Indeed, Kazakh authorities have not commented on the migration issue directly but local media encouraged a heated debate of the matter. Heads of Slav Cossack communities have backed the resettlement, championing benefits for former compatriots in obtaining the Russian citizenship. The patriotic part of the Kazakh elite believes, however, that valuable personnel should remain in the country. Over 2 million people have already left Kazakhstan since 1993.

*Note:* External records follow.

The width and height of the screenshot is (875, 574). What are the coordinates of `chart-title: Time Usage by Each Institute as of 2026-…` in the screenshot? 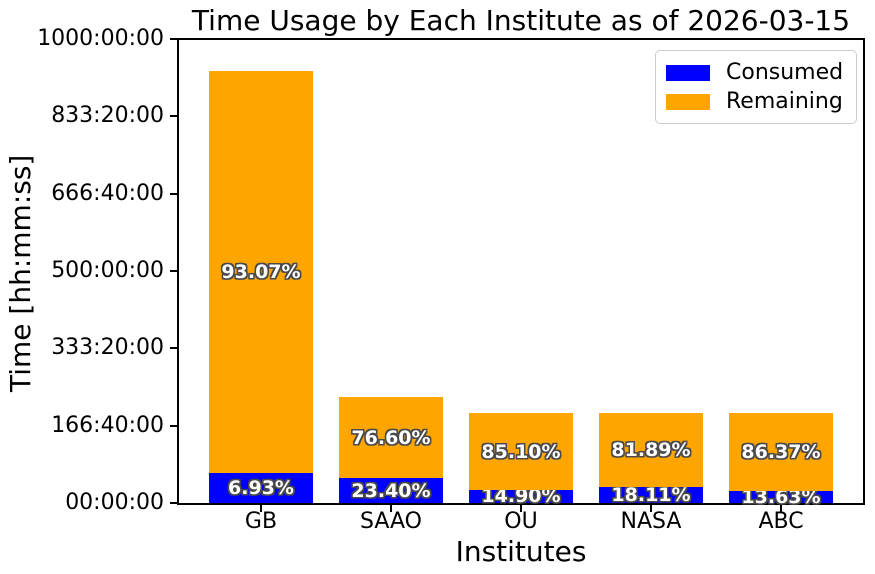 It's located at (521, 20).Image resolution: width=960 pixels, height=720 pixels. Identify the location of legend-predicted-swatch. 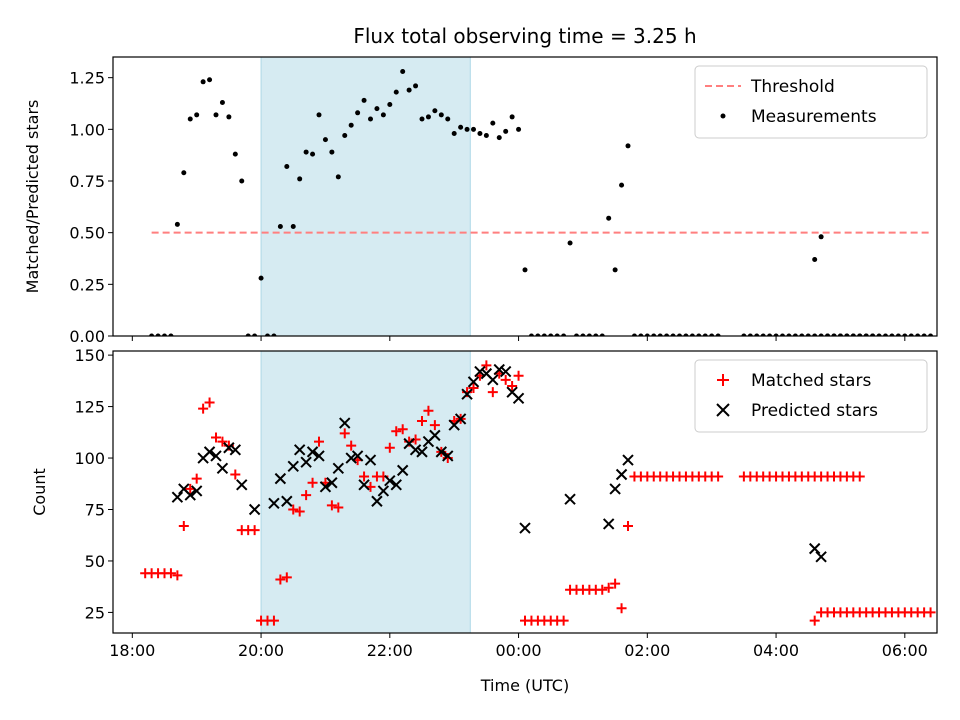
(723, 410).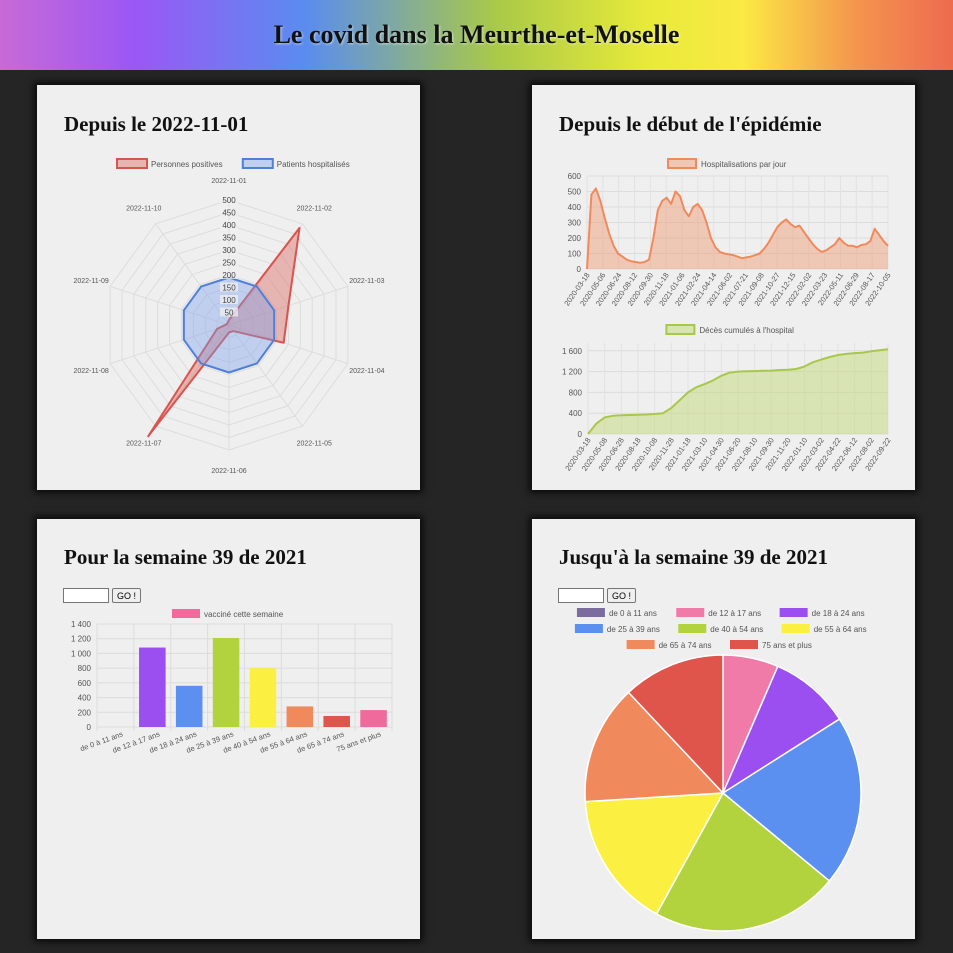  What do you see at coordinates (86, 596) in the screenshot?
I see `week-bar-input` at bounding box center [86, 596].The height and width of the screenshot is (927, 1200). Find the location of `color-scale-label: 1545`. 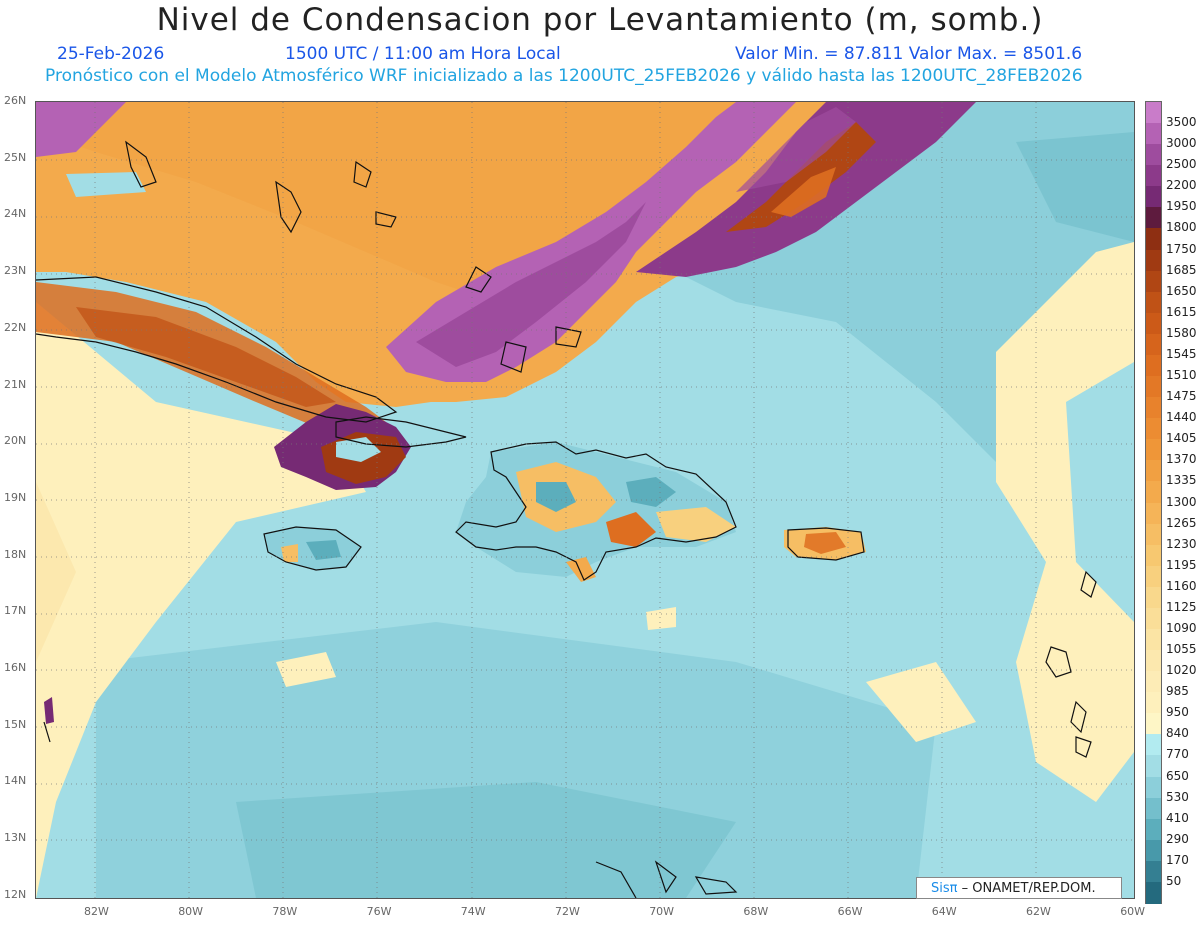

Officials in Ukraine preferred to announce their attitude to the program openly. Leonid Grach, head of the Supreme Rada’s human rights, national minorities and international relations committee, told Kommersant that the emigration of ethnic Russians is highly undesirable for Ukraine. “Russia is calling its compatriots to come back – fine, it is their right. What is more, Ukrainian authorities have sneezed at the Russian language, culture and traditions for the last 15 years,” Grach says. “In any case, the emigration of some 11 million ethnic Russians will be a catastrophe for Ukraine in terms of science, technology and national identity, that is why we cannot let it happen.”


Counting Fellow Russians Abroad

Between 20 and 30 million Russian speakers are estimated to live abroad now.

A large Russian community was formed in CIS and Baltic nations back in the time of the Soviet Union. 30 million people were living there before the collapse of the USSR in 1991. 3 million Russians moved to the republics between 1991 and 2005. At present, various estimates put the number of Russians residing in the CIS and Baltic countries at 16-20 million, which means that from 13 to 17 million Russians went back to Russia after 1991.

The largest Russian community lives in Ukraine where 8.3 million people consider themselves Russians and 14.3 million call Russian their mother tongue. Other big Russian communities can be found in Kazakhstan (4.1 million people), Belarus (1.2 million) and Uzbekistan (some 1 million).

1.2 million people left Russia in 1991-2005 for elsewhere. The total number of Russians living outside the former USSR is estimated at 5-9 million, taking into account earlier emigrants (12 million people left Russia between 1917 and 1991) and their descendants.

The largest Russian speaking communities are situated in Germany (about 3 million people), the United States (2.9 million) and Israel (1.2 million).